To give the devil its due, Amrinder did not perform badly as the Chief Minister. His regime saw the settling of the water dispute with Haryana, he did manage to offer a good Minimum Support Price to farmers and religious anniversaries including the 600th anniversary of the Khalsa were celebrated with much fanfare. Add to that the fact that the personal efforts of Amrinder helped in bringing the two Punjab’s across the borders closer and cemented greater trade interactions. However, the many pitfalls and the manner in which Amrinder ran his government and the influence of certain cronies ensured that any chance of re-election seemed dim. The Maharaja was in his office only twice a week; he traveled mostly by a helicopter and was more comfortable in his palace in Patiala rather than the rough and tumble of Punjab’s rural and religious political intricacies. Some major controversies including the alleged corruption charges for granting the construction of a mall in Ludhiana drew criticism, as did the proximity of the liquor and land mafia. More recently, the Congress government faced embarrassment when the incumbent DGP, S.S. Virk was removed on orders of the Election Commission for his partisan ways. The local Punjab unit of the Congress did not make things any easier for Amrinder. Sonia Gandhi’s move to curtail the Amrinder’s powers saw the removal of close aide H.S. Hanspal, as Punjab Congress president, who was succeeded by Shamsher Singh Dullo, a known Amrinder baiter. The calculation by the Congress at the time was that by installing a Dalit as the Congress state chief, the party could win back the support of the Dalits who seemed wary of Amrinder and were drifting towards the BSP. Further, by installing former chief minister Rajinder Kaur Bhattal as the deputy chief minister further ensured that there were too many centers of power in the ruling government and ultimately the poll prospects of the Congress took a beating.

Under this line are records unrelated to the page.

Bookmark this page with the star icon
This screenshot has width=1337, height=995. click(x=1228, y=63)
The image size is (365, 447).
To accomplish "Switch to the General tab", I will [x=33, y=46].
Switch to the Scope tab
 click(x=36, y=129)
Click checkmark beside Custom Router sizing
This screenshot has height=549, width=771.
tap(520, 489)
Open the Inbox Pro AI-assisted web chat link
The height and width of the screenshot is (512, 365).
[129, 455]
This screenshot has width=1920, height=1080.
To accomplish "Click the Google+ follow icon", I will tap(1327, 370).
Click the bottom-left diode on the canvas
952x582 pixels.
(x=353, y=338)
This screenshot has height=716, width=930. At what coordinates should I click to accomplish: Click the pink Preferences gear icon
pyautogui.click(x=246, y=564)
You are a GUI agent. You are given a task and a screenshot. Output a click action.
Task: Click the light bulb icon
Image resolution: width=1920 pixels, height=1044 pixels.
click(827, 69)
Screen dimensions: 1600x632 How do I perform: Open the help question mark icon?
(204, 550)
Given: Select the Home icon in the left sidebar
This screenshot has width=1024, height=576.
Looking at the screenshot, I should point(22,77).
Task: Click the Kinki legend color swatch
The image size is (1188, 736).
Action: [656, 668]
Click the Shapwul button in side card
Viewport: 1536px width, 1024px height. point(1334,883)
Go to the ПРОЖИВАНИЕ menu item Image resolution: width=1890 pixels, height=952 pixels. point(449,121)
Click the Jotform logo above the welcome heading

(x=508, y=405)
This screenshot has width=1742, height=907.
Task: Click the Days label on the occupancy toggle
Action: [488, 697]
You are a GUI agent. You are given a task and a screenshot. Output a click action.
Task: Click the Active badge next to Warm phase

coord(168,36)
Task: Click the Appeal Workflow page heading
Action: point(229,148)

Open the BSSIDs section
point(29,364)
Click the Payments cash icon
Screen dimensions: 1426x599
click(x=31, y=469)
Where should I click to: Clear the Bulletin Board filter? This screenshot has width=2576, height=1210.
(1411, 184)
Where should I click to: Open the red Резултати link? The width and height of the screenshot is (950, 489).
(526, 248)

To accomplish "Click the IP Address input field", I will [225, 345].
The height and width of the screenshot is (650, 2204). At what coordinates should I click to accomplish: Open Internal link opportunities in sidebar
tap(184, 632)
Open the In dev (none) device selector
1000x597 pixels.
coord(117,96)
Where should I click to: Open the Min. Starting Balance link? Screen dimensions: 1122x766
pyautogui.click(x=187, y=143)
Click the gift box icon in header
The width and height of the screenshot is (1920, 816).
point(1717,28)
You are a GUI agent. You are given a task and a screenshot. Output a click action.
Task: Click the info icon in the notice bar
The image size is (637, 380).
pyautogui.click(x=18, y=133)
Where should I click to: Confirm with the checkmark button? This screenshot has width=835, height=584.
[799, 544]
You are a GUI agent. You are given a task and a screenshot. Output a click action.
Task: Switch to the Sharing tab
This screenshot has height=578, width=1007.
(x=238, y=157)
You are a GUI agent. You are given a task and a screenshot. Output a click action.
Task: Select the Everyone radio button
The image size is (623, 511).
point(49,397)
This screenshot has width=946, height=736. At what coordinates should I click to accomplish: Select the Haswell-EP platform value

Amrinder Singh, to his credit had been able to move the thrust of Punjab politics from religion to development. In his own words, Amrinder was quoted as saying that he was happy at the change in the focus from religion to roads. However, even with this plank the Congress could not better the Akalis and now it is for the Akalis to decide in which direction they want to take the politics of Punjab. There is no doubt that the cyclic change of governments between the Congress and the SAD is bound to witness another round of political vendetta. Analysts say that the new government is sure to raise some uncomfortable questions about the previous regimes conduct and witch hunting, as was done by the Congress, seems to be on the Akali minds now however much they deny it publicly. The Akalis will have to realize the importance of this victory. There is no doubt that the politics of Punjab has changed and rapid industrialization and the setting up SEZ’s will move focus away from religion based politics to one that is development oriented. Also the traditional revenue generator for the state seems to shifting from agriculture to industry, the Akalis will have to factor that in their policy formulation to remain popular with the electorate. The sooner Badal realizes this new reality, the longer they can stay in power.
The Punjab victory would not have been possible had the BJP not performed as well as they did this time around. The dismal show in the last elections ensured that the NDA combine sank without a trace. This time some smart political maneuvers by Arun Jaitely ensured that the BJP tally has gone up to a respectable 18. Coupled with the victory in Uttrakhand, where former union minister BC Khanduri is the favorite to succeed N.D. Tiwari, the BJP is on a high. However, the party must realize that before it breaks open the champagne the real challenge lies in U.P. and the general elections in 2009, where the party has a dismal chance of winning at the moment. Although, analysts will argue that two years is eternity in politics.